Stored items:
-- Opening Marker --
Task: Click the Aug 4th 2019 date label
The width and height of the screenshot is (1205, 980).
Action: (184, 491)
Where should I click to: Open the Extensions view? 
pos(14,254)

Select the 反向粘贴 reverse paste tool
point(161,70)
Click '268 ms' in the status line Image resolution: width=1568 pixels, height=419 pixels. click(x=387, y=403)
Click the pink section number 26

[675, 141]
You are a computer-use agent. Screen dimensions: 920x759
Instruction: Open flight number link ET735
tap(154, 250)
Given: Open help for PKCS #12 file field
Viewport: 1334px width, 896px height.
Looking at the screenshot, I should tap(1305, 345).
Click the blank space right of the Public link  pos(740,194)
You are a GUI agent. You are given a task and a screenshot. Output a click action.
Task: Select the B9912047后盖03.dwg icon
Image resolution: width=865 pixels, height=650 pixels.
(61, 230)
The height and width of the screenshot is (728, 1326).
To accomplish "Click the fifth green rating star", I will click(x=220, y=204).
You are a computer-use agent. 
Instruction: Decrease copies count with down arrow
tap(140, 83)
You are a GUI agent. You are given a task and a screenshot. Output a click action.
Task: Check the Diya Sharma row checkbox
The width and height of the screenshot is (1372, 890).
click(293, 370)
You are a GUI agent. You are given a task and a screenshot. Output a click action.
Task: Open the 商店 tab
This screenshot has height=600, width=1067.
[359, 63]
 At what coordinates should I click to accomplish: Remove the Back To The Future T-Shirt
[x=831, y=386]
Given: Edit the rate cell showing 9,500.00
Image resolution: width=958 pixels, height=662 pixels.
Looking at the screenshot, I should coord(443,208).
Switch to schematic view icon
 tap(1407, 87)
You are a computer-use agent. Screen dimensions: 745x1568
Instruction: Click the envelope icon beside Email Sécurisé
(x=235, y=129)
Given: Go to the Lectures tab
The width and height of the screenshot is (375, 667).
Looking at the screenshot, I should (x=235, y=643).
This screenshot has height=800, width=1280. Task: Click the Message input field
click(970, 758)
-- Closing Marker --
WORK INSTRUCTION: Provide only the count of lines in the data above that include the string "computer".

ANSWER BOX: 3